Knox dutifully examined the title page and its inscriptions.
?????? ??? ???? ???? ???? ?? ????? ???? ??? Genesis 49:27 Beniamin lupus rapax mane comedet praedam et vespere dividet spolia.
Benjamin est un loup qui déchire; au matin il dévore la proie, et sur le soir il partage le butin.
“It is an old hand, is it not? And the owner was clearly well educated,” Skovajsa said.
“‘Benjamin shall raven as a wolf: in the morning he shall devour the prey, and at night he shall divide the spoil,’” Knox mused.
He couldn’t imagine what these verses had to do with De Arcanis. Galatino’s work contributed a single shot in the Catholic Church’s war against Jewish mysticism—the same war that had led to book burnings, inquisitorial proceedings, and witch-hunts in the sixteenth century. Galatino’s position on these matters was given away by his title: Concerning Secrets of the Universal Truth. In a nifty bit of intellectual acrobatics, Galatino argued that the Jews had anticipated Christian doctrines and that the study of kabbalah could help Catholic efforts to convert the Jews to the true faith.

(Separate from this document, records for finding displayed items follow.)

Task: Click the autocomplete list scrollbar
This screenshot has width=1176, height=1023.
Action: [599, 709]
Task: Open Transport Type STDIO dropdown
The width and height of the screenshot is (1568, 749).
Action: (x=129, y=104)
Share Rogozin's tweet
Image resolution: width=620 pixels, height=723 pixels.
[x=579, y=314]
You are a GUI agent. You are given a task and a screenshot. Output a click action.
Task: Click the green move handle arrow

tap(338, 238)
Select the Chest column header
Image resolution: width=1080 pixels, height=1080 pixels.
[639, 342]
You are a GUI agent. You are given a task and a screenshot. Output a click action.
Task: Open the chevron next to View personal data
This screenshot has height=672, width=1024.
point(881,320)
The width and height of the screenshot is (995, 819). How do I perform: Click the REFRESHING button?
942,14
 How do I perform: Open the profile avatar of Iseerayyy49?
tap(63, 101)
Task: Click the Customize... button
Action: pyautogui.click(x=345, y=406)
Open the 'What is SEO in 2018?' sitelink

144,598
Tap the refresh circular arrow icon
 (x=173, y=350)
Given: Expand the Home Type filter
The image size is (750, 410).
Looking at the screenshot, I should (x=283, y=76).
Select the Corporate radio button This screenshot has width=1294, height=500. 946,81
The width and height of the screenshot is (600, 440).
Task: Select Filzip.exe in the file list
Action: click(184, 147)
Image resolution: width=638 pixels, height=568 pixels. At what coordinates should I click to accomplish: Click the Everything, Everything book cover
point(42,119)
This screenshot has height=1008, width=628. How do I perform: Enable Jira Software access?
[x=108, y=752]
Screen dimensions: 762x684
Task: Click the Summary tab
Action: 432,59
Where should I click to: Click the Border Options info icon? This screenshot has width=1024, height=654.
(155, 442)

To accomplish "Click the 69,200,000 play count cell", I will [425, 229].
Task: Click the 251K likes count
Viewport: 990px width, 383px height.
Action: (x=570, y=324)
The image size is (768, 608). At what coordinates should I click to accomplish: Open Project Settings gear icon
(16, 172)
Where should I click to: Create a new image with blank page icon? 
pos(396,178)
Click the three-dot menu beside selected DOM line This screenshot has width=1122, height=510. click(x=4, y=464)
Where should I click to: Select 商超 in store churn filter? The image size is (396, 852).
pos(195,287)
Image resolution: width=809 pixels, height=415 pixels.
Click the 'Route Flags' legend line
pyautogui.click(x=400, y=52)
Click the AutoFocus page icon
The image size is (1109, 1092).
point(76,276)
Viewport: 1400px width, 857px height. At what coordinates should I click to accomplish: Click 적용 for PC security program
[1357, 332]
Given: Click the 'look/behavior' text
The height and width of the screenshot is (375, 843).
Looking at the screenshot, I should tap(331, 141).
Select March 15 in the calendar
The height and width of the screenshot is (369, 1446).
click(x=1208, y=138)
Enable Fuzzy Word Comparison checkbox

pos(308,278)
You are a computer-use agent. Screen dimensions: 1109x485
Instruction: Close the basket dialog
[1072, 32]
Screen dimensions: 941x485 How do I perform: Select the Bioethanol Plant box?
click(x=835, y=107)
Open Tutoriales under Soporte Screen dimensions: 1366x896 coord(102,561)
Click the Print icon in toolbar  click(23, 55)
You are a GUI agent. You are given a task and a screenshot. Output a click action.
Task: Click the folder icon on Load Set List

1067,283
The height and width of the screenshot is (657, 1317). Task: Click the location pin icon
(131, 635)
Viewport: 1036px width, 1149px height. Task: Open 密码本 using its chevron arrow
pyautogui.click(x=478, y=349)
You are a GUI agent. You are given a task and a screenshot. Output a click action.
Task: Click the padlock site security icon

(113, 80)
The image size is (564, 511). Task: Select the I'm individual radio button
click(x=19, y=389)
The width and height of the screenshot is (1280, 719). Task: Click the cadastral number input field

“Perhaps the owner’s name was Benjamin?” Skovajsa looked over his shoulder and passed Knox a file. Knox was happy to see that it was not stamped top secret in red letters. “And here is the letter. I do not know Hebrew, but the name Edwardus Kellaeus and alchemy—alchymia—are in Latin.”
Knox turned the page. He was dreaming. He had to be. The letter was dated from the second day of Elul 5369—1 September 1609 in the Christian calendar. And it was signed Yehuda ben Bezalel, a man most knew as Rabbi Judah Loew.
“You know Hebrew, yes?” Skovajsa said.
“Yes.” This time it was Knox who was whispering. “Yes,” he said more strongly. He stared at the letter.
“Well?” Skovajsa said after nearly a minute of silence had passed. “What does it say?”
“It seems that a Jew from Prague met Edward Kelley and was writing to a friend to tell him so.” It was true—in a way.
“Long life and peace to you, Benjamin son of Gabriel, cherished friend,”
Rabbi Loew wrote.
I received your letter from my birth city with great joy. Poznań is a better place for you than Hungary, where nothing awaits you but misery. Though I am an old man, your letter brought back clearly the strange events that occurred in the spring of 5351 when Edwardus Kellaeus, student of alchymia and beloved of the emperor, came to me. He raved about a man he had killed and that the emperor’s guards would soon arrest him for murder and treason. He foresaw his own death, crying out, “I will fall like the angels into hell.” He also spoke of this book you seek, which was stolen from Emperor Rudolf, as you know. Kellaeus sometimes called it the Book of Creation and sometimes the Book of Life. Kellaeus wept, saying that the end of the world was upon us. He kept repeating omens, such as “It begins with absence and desire,” “It begins with blood and fear,” “It begins with a discovery of witches,” and so forth.